START Data to use
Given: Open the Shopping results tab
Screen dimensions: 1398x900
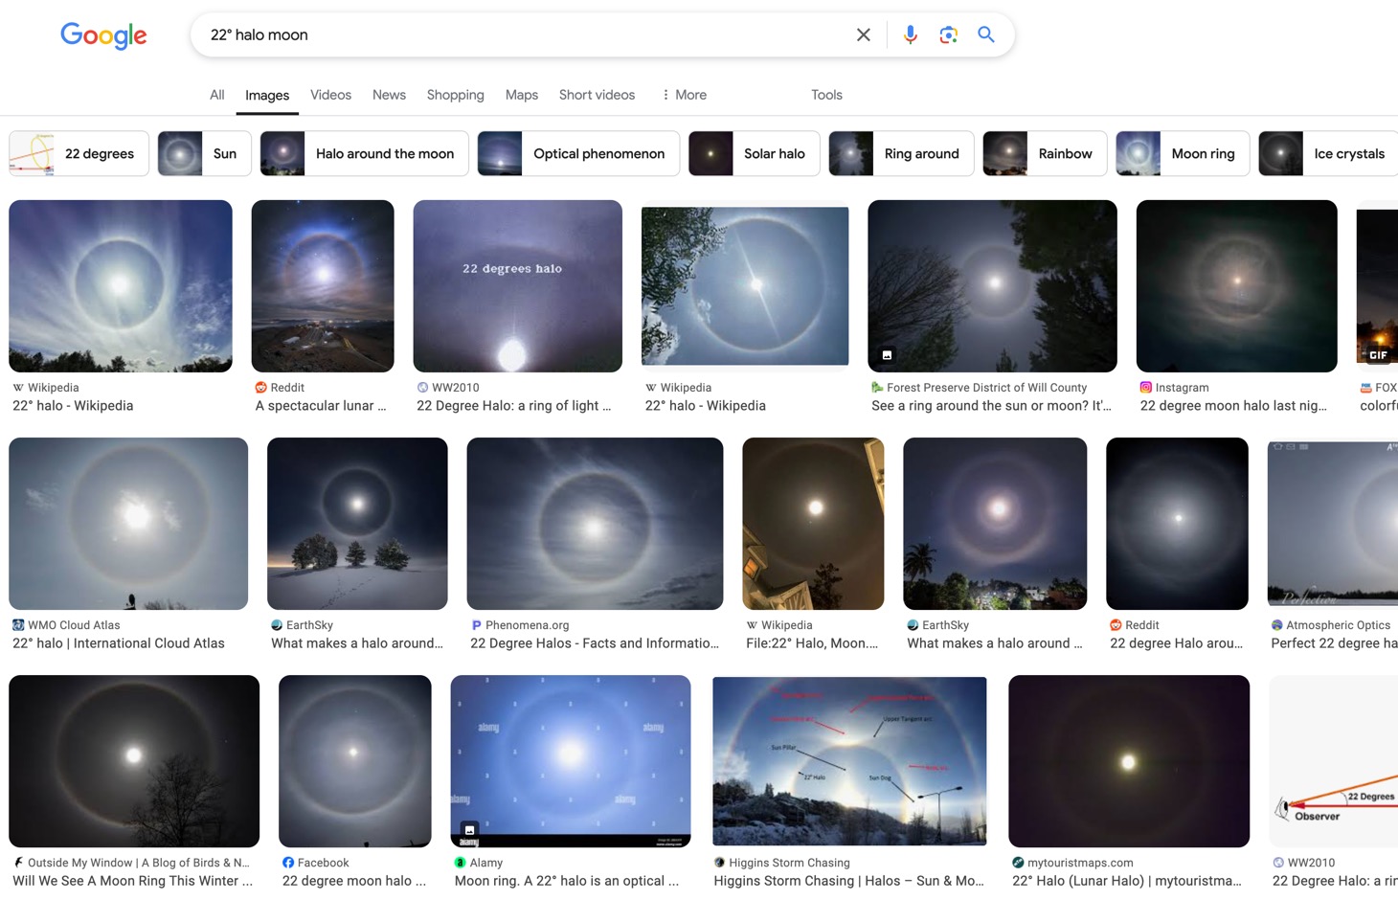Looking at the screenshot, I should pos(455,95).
END Data to use
START Data to use
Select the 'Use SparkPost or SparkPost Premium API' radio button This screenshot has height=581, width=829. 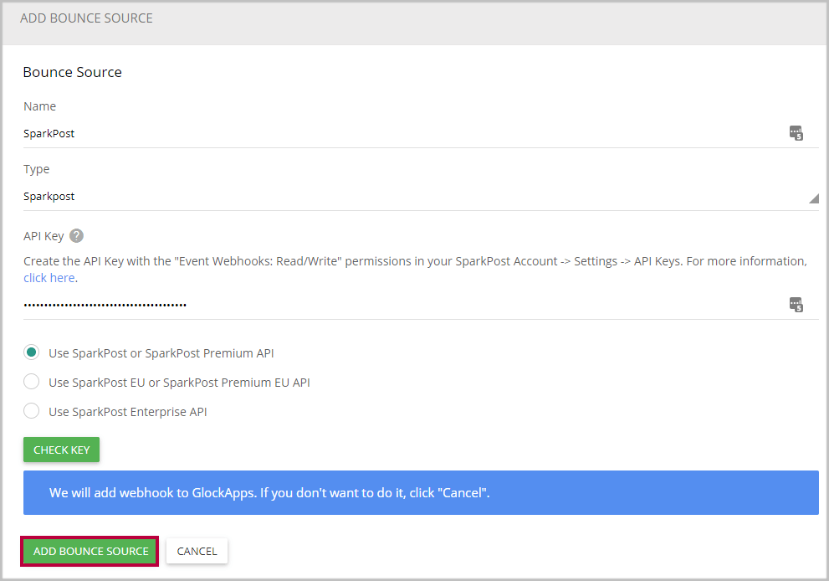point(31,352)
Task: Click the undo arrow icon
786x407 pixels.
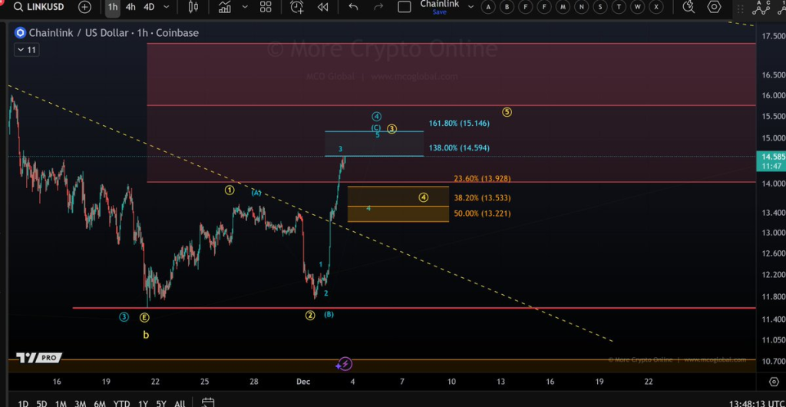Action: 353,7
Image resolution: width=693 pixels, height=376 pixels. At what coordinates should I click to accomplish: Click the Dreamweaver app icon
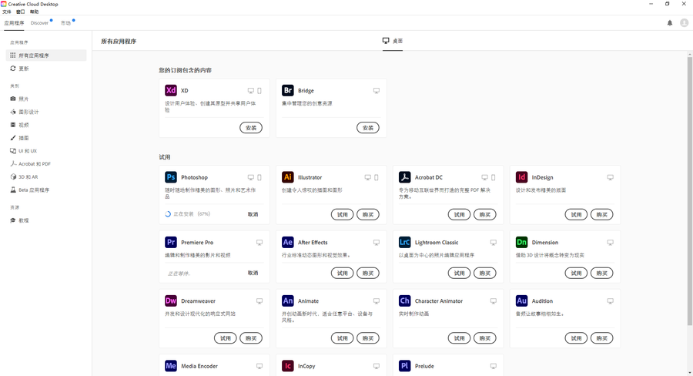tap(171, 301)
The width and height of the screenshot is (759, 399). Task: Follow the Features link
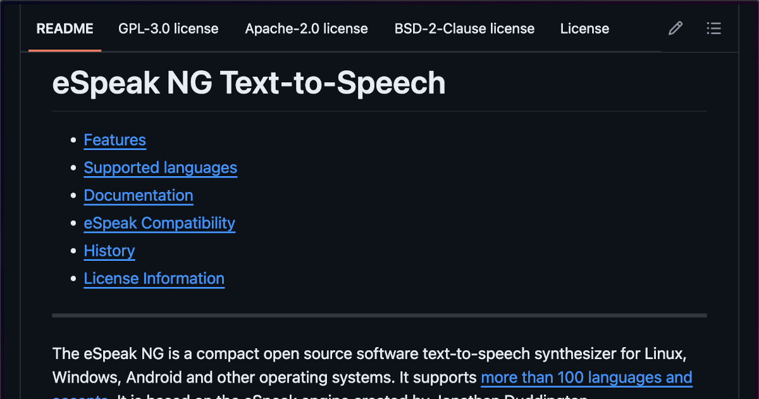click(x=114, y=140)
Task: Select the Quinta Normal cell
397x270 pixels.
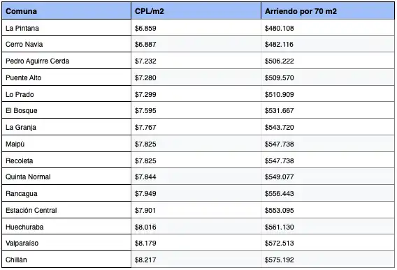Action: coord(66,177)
END Data to use
Do this
Copy the lines of the listing above verbatim, from the line containing "Task: Select the Quinta Normal cell" through the line containing "Action: coord(66,177)", both included. Leave the pictures out of your answer.

Answer to this task
Task: Select the Quinta Normal cell
397x270 pixels.
Action: coord(66,177)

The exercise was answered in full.